---- TASK DATA

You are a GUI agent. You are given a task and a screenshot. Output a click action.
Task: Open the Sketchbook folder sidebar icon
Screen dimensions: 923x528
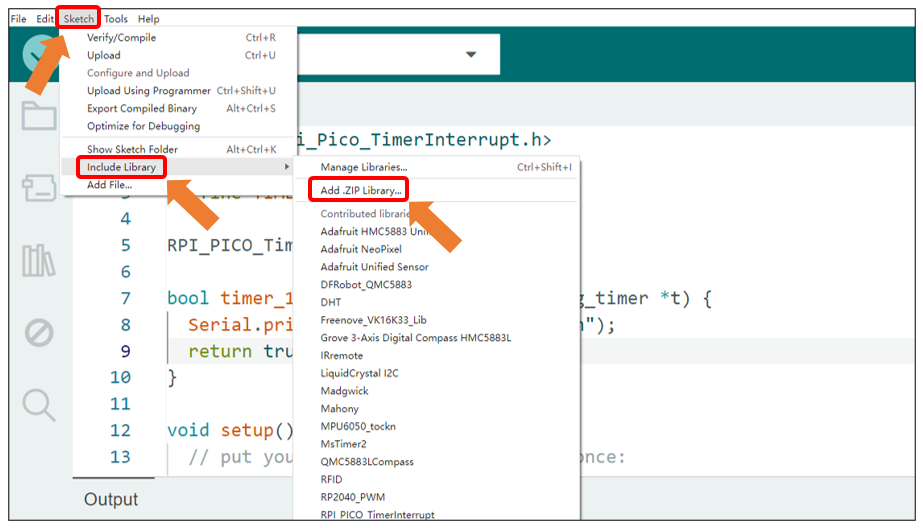(x=39, y=115)
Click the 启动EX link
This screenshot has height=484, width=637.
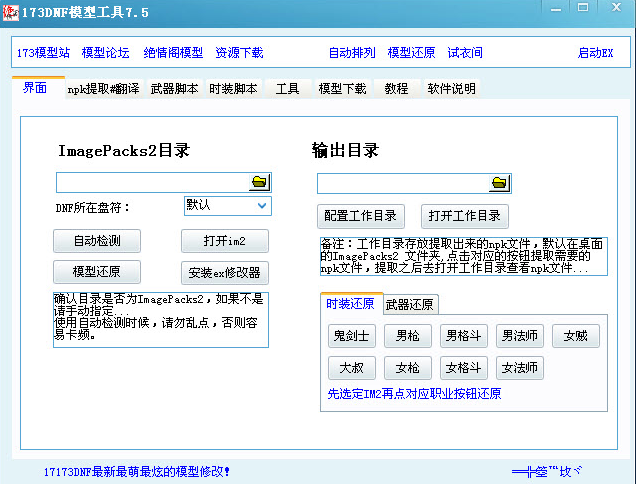[x=595, y=53]
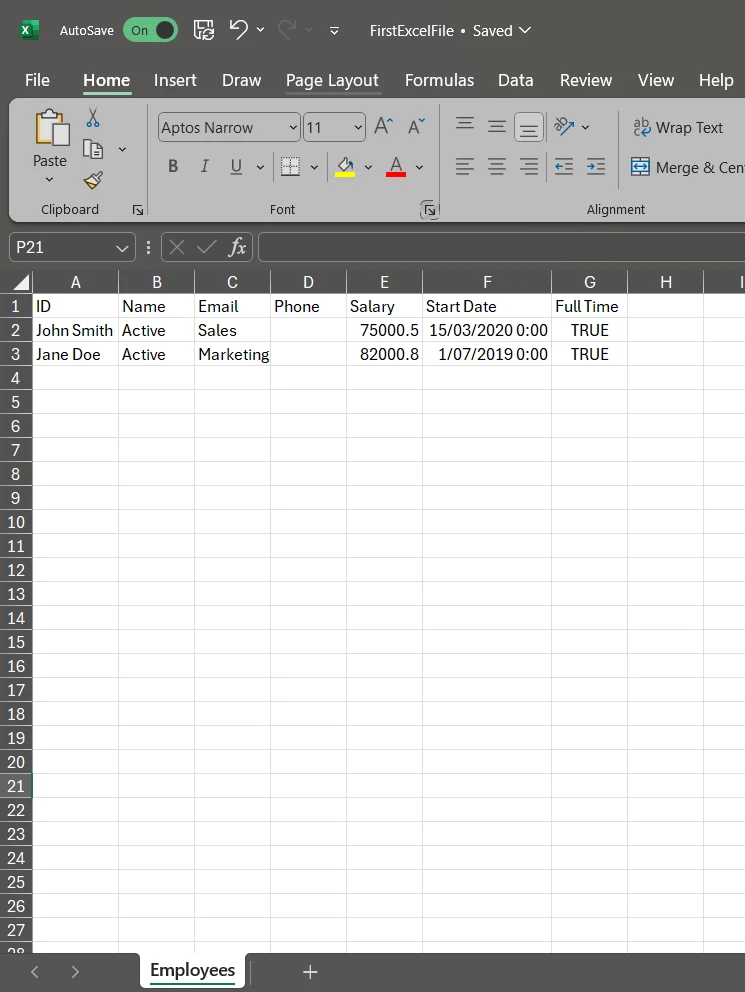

--------

Output the complete listing exactly. Pictures stay out.

◆ **RESULT FOR THIS EXERCISE**:
You are a GUI agent. You are given a task and a screenshot. Output a click action.
Task: Open the Sketchbook folder sidebar icon
Screen dimensions: 923x528
(x=39, y=115)
Click the 启动EX link
This screenshot has height=484, width=637.
[x=595, y=53]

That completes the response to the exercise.